_How to complete this task:_
A word-for-word transcription of all the data is required.

[Saved data entries]
----
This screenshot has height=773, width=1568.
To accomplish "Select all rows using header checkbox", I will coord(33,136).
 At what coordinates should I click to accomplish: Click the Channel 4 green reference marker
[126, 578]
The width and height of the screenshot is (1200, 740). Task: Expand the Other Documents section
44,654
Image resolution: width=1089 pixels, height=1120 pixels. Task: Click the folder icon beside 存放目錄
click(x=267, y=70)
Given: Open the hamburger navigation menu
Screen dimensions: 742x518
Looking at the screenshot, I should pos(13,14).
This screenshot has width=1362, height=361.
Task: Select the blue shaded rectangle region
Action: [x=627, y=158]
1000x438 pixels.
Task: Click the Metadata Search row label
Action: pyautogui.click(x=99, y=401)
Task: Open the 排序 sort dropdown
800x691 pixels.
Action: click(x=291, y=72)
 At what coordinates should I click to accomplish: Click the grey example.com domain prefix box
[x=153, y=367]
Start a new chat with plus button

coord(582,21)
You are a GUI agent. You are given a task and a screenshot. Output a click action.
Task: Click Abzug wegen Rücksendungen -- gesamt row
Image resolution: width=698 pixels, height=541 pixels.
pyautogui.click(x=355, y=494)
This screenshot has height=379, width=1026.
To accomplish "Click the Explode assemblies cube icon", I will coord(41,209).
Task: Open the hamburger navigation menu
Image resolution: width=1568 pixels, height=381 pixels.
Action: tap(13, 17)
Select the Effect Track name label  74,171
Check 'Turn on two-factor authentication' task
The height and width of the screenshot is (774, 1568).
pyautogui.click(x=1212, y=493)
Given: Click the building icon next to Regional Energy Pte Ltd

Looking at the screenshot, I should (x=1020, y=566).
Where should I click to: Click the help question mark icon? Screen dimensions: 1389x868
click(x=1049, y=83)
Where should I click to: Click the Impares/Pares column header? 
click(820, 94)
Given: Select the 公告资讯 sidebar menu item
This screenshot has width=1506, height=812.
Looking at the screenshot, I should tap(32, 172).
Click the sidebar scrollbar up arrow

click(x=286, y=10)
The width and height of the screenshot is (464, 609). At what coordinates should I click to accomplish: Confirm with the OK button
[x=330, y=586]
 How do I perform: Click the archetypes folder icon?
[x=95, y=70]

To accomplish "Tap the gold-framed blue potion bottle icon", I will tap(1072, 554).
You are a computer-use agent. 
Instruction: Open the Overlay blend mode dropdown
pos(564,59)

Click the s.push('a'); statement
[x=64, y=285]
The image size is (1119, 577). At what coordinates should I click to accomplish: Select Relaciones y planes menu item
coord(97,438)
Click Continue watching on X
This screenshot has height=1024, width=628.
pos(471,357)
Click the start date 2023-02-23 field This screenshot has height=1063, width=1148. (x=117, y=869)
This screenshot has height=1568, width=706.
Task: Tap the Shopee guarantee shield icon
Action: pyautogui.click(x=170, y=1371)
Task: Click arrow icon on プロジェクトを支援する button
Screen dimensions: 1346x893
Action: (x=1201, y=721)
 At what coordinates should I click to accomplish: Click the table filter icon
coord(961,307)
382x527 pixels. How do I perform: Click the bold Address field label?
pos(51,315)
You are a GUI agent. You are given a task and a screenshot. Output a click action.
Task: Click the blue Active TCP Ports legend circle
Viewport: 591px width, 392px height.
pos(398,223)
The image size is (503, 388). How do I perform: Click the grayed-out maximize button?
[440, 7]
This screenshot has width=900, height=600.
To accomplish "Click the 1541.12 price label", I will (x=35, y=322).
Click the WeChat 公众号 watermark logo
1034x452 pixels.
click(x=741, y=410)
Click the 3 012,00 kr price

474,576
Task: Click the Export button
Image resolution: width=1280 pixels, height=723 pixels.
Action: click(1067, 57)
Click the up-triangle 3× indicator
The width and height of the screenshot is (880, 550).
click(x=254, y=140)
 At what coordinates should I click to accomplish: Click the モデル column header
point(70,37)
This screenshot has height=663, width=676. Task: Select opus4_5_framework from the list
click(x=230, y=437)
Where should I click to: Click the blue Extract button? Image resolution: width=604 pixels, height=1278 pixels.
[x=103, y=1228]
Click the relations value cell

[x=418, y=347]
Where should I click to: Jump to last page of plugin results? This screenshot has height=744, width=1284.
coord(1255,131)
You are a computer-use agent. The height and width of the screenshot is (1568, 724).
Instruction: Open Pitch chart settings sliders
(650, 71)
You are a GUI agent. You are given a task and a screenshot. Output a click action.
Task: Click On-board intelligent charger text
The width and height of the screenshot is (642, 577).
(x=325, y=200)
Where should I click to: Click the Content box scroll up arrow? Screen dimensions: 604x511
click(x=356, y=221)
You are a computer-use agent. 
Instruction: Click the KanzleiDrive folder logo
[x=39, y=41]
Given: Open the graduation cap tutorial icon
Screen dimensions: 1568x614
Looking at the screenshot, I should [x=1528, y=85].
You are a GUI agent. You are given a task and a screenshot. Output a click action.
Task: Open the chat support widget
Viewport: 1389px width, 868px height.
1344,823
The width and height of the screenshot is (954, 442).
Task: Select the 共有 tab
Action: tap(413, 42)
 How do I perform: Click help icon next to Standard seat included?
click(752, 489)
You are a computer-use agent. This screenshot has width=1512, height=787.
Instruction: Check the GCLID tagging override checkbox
----
_Response:_
This screenshot has height=773, width=1568.
To accomplish "Select all rows using header checkbox", I will coord(33,136).
 At what coordinates should I click to accomplish: Click the Channel 4 green reference marker
[126, 578]
The width and height of the screenshot is (1200, 740). Task: Expand the Other Documents section
44,654
Image resolution: width=1089 pixels, height=1120 pixels. Task: Click the folder icon beside 存放目錄
click(x=267, y=70)
Given: Open the hamburger navigation menu
Screen dimensions: 742x518
Looking at the screenshot, I should pos(13,14).
This screenshot has width=1362, height=361.
Task: Select the blue shaded rectangle region
Action: [x=627, y=158]
1000x438 pixels.
Task: Click the Metadata Search row label
Action: pyautogui.click(x=99, y=401)
Task: Open the 排序 sort dropdown
800x691 pixels.
Action: click(x=291, y=72)
 At what coordinates should I click to accomplish: Click the grey example.com domain prefix box
[x=153, y=367]
Start a new chat with plus button

coord(582,21)
You are a GUI agent. You are given a task and a screenshot. Output a click action.
Task: Click Abzug wegen Rücksendungen -- gesamt row
Image resolution: width=698 pixels, height=541 pixels.
pyautogui.click(x=355, y=494)
This screenshot has height=379, width=1026.
To accomplish "Click the Explode assemblies cube icon", I will coord(41,209).
Task: Open the hamburger navigation menu
Image resolution: width=1568 pixels, height=381 pixels.
Action: tap(13, 17)
Select the Effect Track name label  74,171
Check 'Turn on two-factor authentication' task
The height and width of the screenshot is (774, 1568).
pyautogui.click(x=1212, y=493)
Given: Click the building icon next to Regional Energy Pte Ltd

Looking at the screenshot, I should (x=1020, y=566).
Where should I click to: Click the help question mark icon? Screen dimensions: 1389x868
click(x=1049, y=83)
Where should I click to: Click the Impares/Pares column header? 
click(820, 94)
Given: Select the 公告资讯 sidebar menu item
This screenshot has width=1506, height=812.
Looking at the screenshot, I should tap(32, 172).
Click the sidebar scrollbar up arrow

click(x=286, y=10)
The width and height of the screenshot is (464, 609). At what coordinates should I click to accomplish: Confirm with the OK button
[x=330, y=586]
 How do I perform: Click the archetypes folder icon?
[x=95, y=70]

To accomplish "Tap the gold-framed blue potion bottle icon", I will tap(1072, 554).
You are a computer-use agent. 
Instruction: Open the Overlay blend mode dropdown
pos(564,59)

Click the s.push('a'); statement
[x=64, y=285]
The image size is (1119, 577). At what coordinates should I click to accomplish: Select Relaciones y planes menu item
coord(97,438)
Click Continue watching on X
This screenshot has height=1024, width=628.
pos(471,357)
Click the start date 2023-02-23 field This screenshot has height=1063, width=1148. (x=117, y=869)
This screenshot has height=1568, width=706.
Task: Tap the Shopee guarantee shield icon
Action: pyautogui.click(x=170, y=1371)
Task: Click arrow icon on プロジェクトを支援する button
Screen dimensions: 1346x893
Action: (x=1201, y=721)
 At what coordinates should I click to accomplish: Click the table filter icon
coord(961,307)
382x527 pixels. How do I perform: Click the bold Address field label?
pos(51,315)
You are a GUI agent. You are given a task and a screenshot. Output a click action.
Task: Click the blue Active TCP Ports legend circle
Viewport: 591px width, 392px height.
pos(398,223)
The image size is (503, 388). How do I perform: Click the grayed-out maximize button?
[440, 7]
This screenshot has width=900, height=600.
To accomplish "Click the 1541.12 price label", I will (x=35, y=322).
Click the WeChat 公众号 watermark logo
1034x452 pixels.
click(x=741, y=410)
Click the 3 012,00 kr price

474,576
Task: Click the Export button
Image resolution: width=1280 pixels, height=723 pixels.
Action: click(1067, 57)
Click the up-triangle 3× indicator
The width and height of the screenshot is (880, 550).
click(x=254, y=140)
 At what coordinates should I click to accomplish: Click the モデル column header
point(70,37)
This screenshot has height=663, width=676. Task: Select opus4_5_framework from the list
click(x=230, y=437)
Where should I click to: Click the blue Extract button? Image resolution: width=604 pixels, height=1278 pixels.
[x=103, y=1228]
Click the relations value cell

[x=418, y=347]
Where should I click to: Jump to last page of plugin results? This screenshot has height=744, width=1284.
coord(1255,131)
You are a computer-use agent. The height and width of the screenshot is (1568, 724).
Instruction: Open Pitch chart settings sliders
(650, 71)
You are a GUI agent. You are given a task and a screenshot. Output a click action.
Task: Click On-board intelligent charger text
The width and height of the screenshot is (642, 577).
(x=325, y=200)
Where should I click to: Click the Content box scroll up arrow? Screen dimensions: 604x511
click(x=356, y=221)
You are a computer-use agent. 
Instruction: Click the KanzleiDrive folder logo
[x=39, y=41]
Given: Open the graduation cap tutorial icon
Screen dimensions: 1568x614
Looking at the screenshot, I should [x=1528, y=85].
You are a GUI agent. You are given a task and a screenshot. Output a click action.
Task: Open the chat support widget
Viewport: 1389px width, 868px height.
1344,823
The width and height of the screenshot is (954, 442).
Task: Select the 共有 tab
Action: tap(413, 42)
 How do I perform: Click help icon next to Standard seat included?
click(752, 489)
You are a computer-use agent. This screenshot has width=1512, height=787.
Instruction: Check the GCLID tagging override checkbox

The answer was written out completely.